Maintenant que l'avidité a fait place à la peur, que réserve l'avenir aux actionnaires de Facebook (FB)?

Jean Gagnon., collaboration spéciale LA PRESSE

L'élastique avait été beaucoup trop étiré, semble-t-il, et il s'est brisé. Mais ce qui est particulièrement significatif, c'est l'incapacité des courtiers à maintenir le titre au niveau du prix d'émission, et ce dès la deuxième séance de négociation, explique Pierre Trottier, gestionnaire actions américaines à l'Industrielle Alliance. «La vie boursière de Facebook est très mal entamée», dit-il.

Lors d'un premier appel public à l'épargne (PAPE), les principaux courtiers qui distribuent les actions à leurs clients ont généralement la responsabilité, du moins morale, de supporter le marché. Cela veut dire de maintenir le cours de l'action au moins au niveau du prix de lancement. Lors de l'émission de Facebook vendredi dernier, ils ont tout juste réussi à le faire durant la première séance, l'action clôturant à 38,23$ après avoir été émise à 38$.

Les courtiers voyaient venir l'avalanche, et ils se sont retirés. Lors de la vente initiale, l'enthousiasme des investisseurs les avait incités à hausser le prix peu de temps avant l'émission.

Quand un PAPE atteint un tel degré de popularité et obtient pareille couverture médiatique, on croit que le succès est assuré. Plusieurs acheteurs se présentent alors uniquement dans le but de revendre sur le bond initial que connaît généralement le prix de l'action, et ainsi réaliser un profit rapide.

Le bond initial de l'action de Facebook a été nettement inférieur à ce que les revendeurs espéraient. Ils ont mis peu de temps à réaliser qu'il leur était préférable de revendre rapidement. Dès l'ouverture lundi matin, la présence des revendeurs et l'absence des courtiers pour racheter ont eu un impact dévastateur sur le prix de l'action. Le lendemain, le titre a clôturé à 31$.

Que vaut maintenant Facebook?

Comment déterminer maintenant la juste valeur à laquelle l'action de Facebook devrait se négocier? «Tout dépendra de la réponse à la question: comment vont-ils générer les revenus?» dit Pierre Trottier.

Les prochains résultats trimestriels de Facebook seront publiés en juillet. Comme l'émission est toute récente, les courtiers n'ont pas la permission de réviser publiquement leurs prévisions pour l'instant. Mais des rumeurs circulent selon lesquelles certains clients avaient été prévenus quelques jours avant l'émission que ces prévisions seraient révisées à la baisse. Les courtiers devront faire face à des poursuites si cela s'avère.

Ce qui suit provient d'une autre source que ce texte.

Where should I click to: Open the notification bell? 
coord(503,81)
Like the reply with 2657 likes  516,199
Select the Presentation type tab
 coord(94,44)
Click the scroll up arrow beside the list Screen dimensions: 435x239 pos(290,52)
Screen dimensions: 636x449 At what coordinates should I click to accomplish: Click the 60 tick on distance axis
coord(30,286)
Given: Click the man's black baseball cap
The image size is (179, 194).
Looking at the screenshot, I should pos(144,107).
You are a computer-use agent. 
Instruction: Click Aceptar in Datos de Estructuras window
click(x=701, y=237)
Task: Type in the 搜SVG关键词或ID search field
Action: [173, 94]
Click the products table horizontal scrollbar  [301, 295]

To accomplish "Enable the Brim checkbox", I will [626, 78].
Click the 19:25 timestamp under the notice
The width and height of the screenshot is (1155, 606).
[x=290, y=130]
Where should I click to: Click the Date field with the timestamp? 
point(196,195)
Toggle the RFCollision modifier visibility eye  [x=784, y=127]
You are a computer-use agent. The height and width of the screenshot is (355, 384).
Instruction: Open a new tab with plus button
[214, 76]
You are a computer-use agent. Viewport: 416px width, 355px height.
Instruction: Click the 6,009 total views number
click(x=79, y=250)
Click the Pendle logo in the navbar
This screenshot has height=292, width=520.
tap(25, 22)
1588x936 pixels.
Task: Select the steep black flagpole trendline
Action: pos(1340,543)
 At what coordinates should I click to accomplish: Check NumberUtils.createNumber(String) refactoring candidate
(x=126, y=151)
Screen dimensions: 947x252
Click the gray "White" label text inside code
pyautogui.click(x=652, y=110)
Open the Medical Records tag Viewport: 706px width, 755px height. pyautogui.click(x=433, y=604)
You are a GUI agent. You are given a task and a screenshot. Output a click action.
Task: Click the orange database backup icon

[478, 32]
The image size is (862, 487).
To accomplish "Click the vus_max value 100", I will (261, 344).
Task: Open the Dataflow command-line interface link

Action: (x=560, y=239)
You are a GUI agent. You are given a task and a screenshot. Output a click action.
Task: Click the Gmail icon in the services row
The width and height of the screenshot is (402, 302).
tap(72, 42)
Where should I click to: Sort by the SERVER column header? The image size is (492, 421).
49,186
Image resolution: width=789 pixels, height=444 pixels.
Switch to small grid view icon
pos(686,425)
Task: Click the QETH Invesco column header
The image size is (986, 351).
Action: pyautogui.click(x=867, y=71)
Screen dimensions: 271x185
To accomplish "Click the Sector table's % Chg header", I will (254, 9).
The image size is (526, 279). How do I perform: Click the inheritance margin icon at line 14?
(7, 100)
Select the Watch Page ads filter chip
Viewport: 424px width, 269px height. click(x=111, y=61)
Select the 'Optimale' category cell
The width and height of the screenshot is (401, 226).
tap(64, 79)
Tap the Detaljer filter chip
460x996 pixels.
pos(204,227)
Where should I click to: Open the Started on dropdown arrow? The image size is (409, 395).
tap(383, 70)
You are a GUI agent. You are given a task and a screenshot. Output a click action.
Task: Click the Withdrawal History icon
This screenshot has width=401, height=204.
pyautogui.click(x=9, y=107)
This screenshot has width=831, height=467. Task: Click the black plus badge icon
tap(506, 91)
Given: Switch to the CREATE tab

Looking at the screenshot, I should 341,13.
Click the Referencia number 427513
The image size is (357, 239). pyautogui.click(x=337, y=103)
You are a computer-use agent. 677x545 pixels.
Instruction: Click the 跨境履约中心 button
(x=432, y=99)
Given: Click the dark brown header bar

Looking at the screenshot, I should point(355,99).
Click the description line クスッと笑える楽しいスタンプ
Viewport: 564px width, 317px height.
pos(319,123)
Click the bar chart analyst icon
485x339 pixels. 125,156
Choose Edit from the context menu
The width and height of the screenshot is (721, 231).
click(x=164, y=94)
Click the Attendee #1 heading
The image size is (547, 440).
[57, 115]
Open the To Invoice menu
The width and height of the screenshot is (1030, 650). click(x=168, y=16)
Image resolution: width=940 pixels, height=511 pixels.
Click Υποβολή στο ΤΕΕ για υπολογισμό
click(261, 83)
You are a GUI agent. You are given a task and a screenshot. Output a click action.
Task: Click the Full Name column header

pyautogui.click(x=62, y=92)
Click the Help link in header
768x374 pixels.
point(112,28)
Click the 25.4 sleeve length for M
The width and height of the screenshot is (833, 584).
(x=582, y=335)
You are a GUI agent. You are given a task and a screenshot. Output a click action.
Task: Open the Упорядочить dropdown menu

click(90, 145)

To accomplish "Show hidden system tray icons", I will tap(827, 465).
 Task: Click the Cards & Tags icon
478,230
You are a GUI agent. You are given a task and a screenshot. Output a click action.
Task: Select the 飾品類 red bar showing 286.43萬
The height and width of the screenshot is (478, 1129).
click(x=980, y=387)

D'ici la publication des prochains résultats, les zones grises persisteront. «Même 20% sous le prix d'émission, le potentiel de hausse comparativement au risque de baisse n'en vaut pas la chandelle», dit Pierre Trottier. Si des noms tels Morgan Stanley, Goldman Sachs et JP Morgan ont été incapables de soutenir le titre à son prix d'émission, c'est que les vendeurs sont solidement en contrôle.

Les ventes à découvert, interdites durant les premiers jours de négociations, sont maintenant permises, ce qui risque d'ajouter de la pression sur le titre.

Que penser de ce rebond boursier?

Alors qu'il perdait plus de 200 points en début d'après-midi mercredi, l'indice Dow Jones a récupéré presque la totalité de ses pertes durant les deux dernières heures de négociation. Faut-il y voir la fin de la correction amorcée au début du mois de mai?

Pas vraiment, s'il faut en croire Sam Collins, directeur de l'analyse technique chez InvestorPlace.com. Bien qu'impressionnant, le rallye pourrait être de courte durée, selon lui.

Après la baisse en matinée, et compte tenu de l'état survendu des marchés boursiers, la rumeur d'une émission d'euro-obligations pour régler le problème de la Grèce a incité les détenteurs de positions à découvert à se couvrir rapidement.

Mais la hausse boursière n'a pas fait reculer le dollar américain, bien au contraire. La valeur du dollar comparativement à un panier de devises (DXY) a clôturé ce jour-là à 81,99, son sommet des 52 dernières semaines. Cela signifie que le niveau d'anxiété des investisseurs ne se résorbe pas.

Il est à prévoir que les rumeurs et les nouvelles en provenance d'Europe continueront de se succéder au cours des prochaines semaines. Elles causeront d'autres reprises comme celle d'hier. Mais il faudra plus que cela, croit Sam Collins. La tendance à moyen terme demeure nettement à la baisse, étant donné que les principaux indices boursiers ont tous enfoncé des zones de support significatives, selon lui.